Nothing but the pictures should be dropped when the records are transcribed word for word.
*** Opening PROVIDED ENTRIES ***
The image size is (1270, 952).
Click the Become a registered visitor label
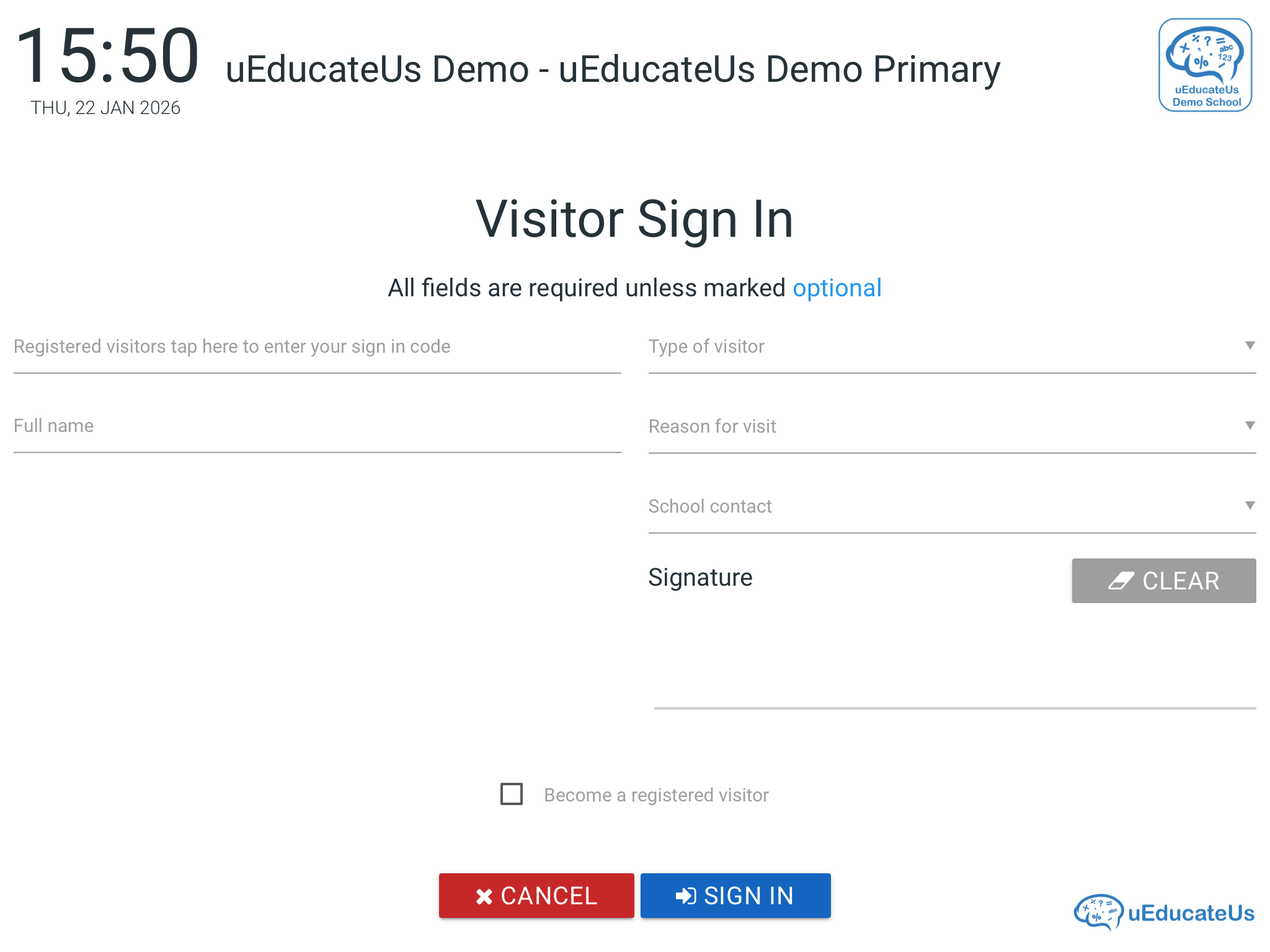tap(656, 795)
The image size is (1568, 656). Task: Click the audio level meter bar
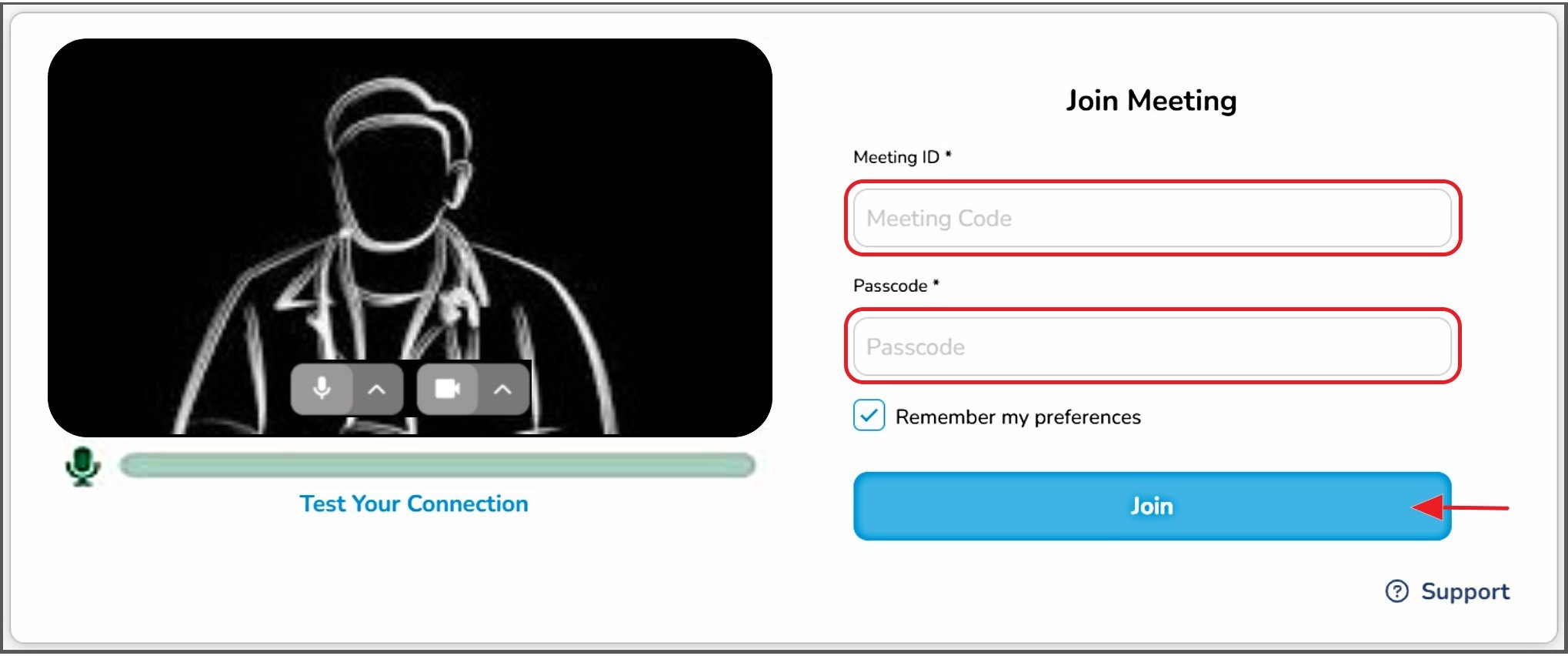[437, 466]
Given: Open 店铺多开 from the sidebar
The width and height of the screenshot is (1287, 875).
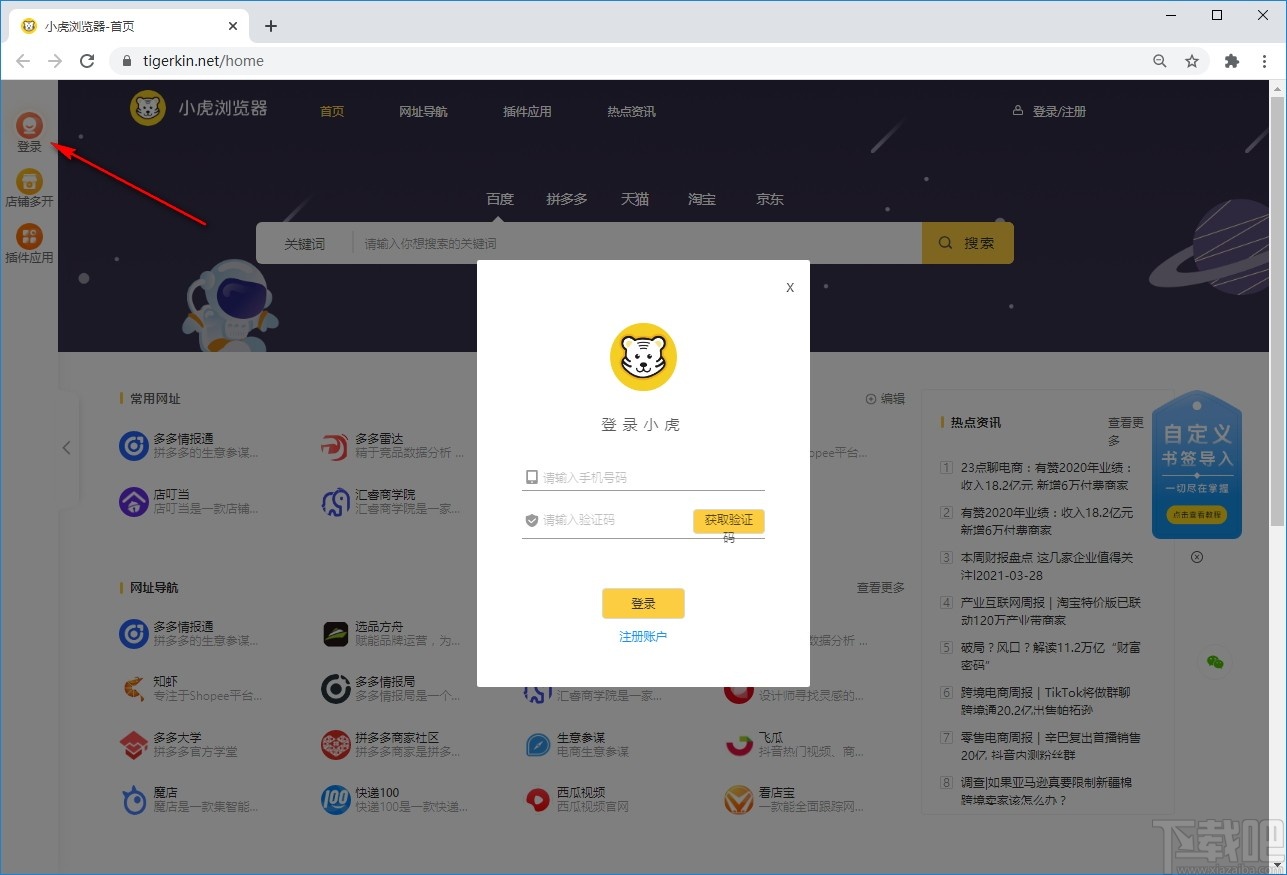Looking at the screenshot, I should (x=29, y=182).
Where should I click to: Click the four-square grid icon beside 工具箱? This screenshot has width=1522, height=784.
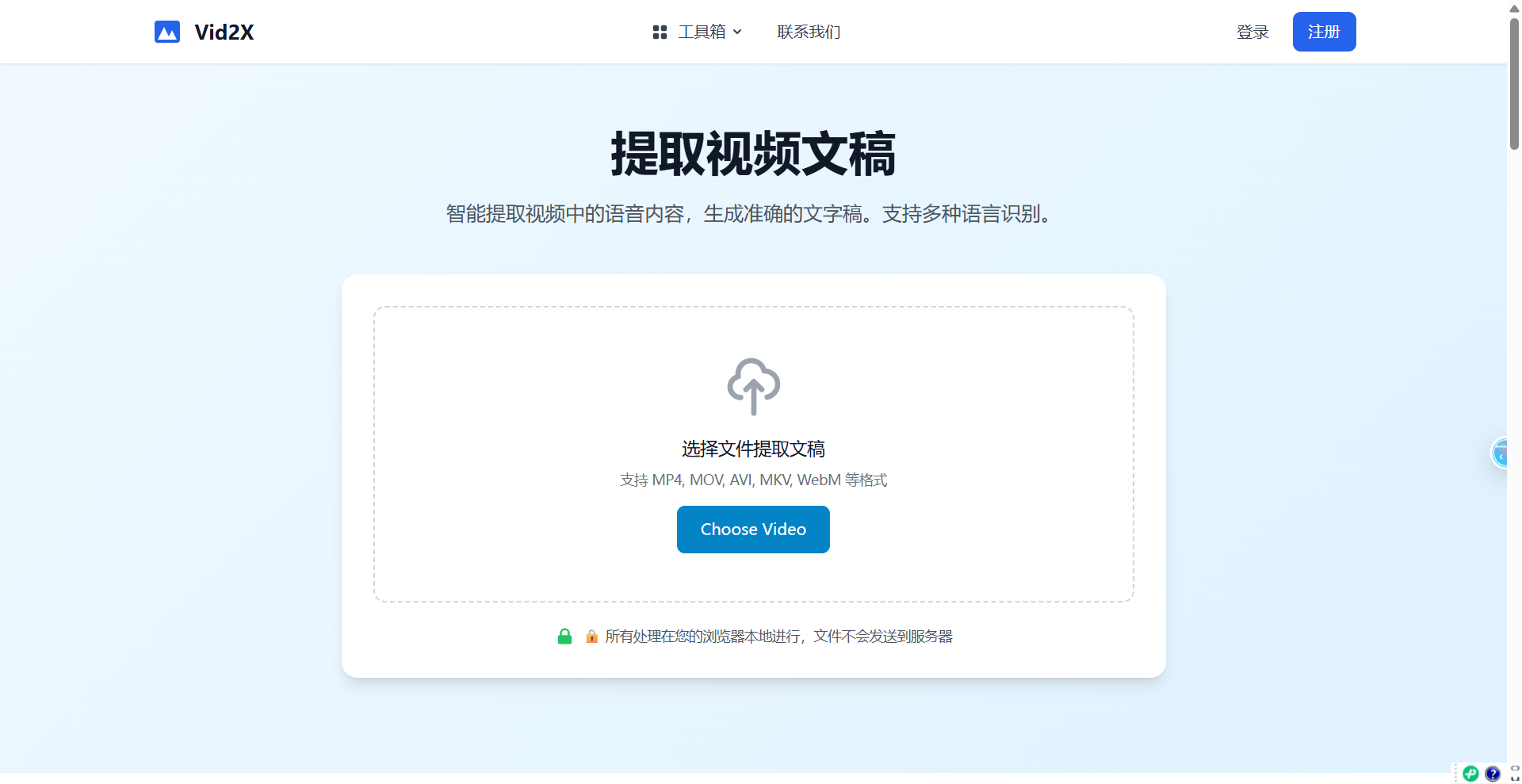(x=660, y=32)
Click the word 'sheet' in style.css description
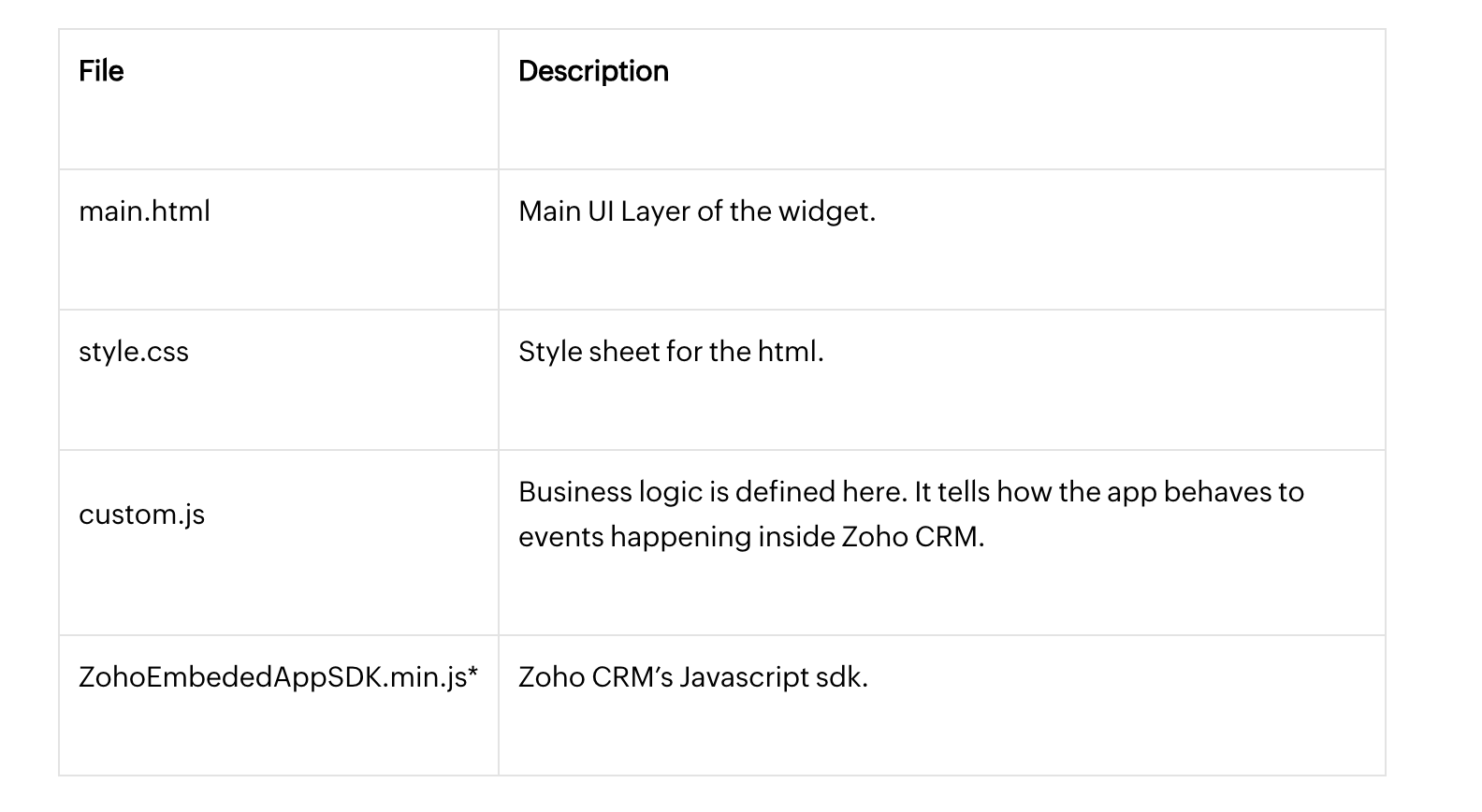The image size is (1482, 812). (624, 352)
*** Closing PROVIDED ENTRIES ***
*RESULT FOR THIS EXERCISE*:
The image size is (1270, 952).
Click the Become a registered visitor label
tap(656, 795)
The image size is (1568, 656). Task: Click the audio level meter bar
[437, 466]
Given: Open 店铺多开 from the sidebar
The width and height of the screenshot is (1287, 875).
Looking at the screenshot, I should (x=29, y=182).
Where should I click to: Click the four-square grid icon beside 工具箱? This screenshot has width=1522, height=784.
(x=660, y=32)
Click the word 'sheet' in style.css description
The image size is (1482, 812). (624, 352)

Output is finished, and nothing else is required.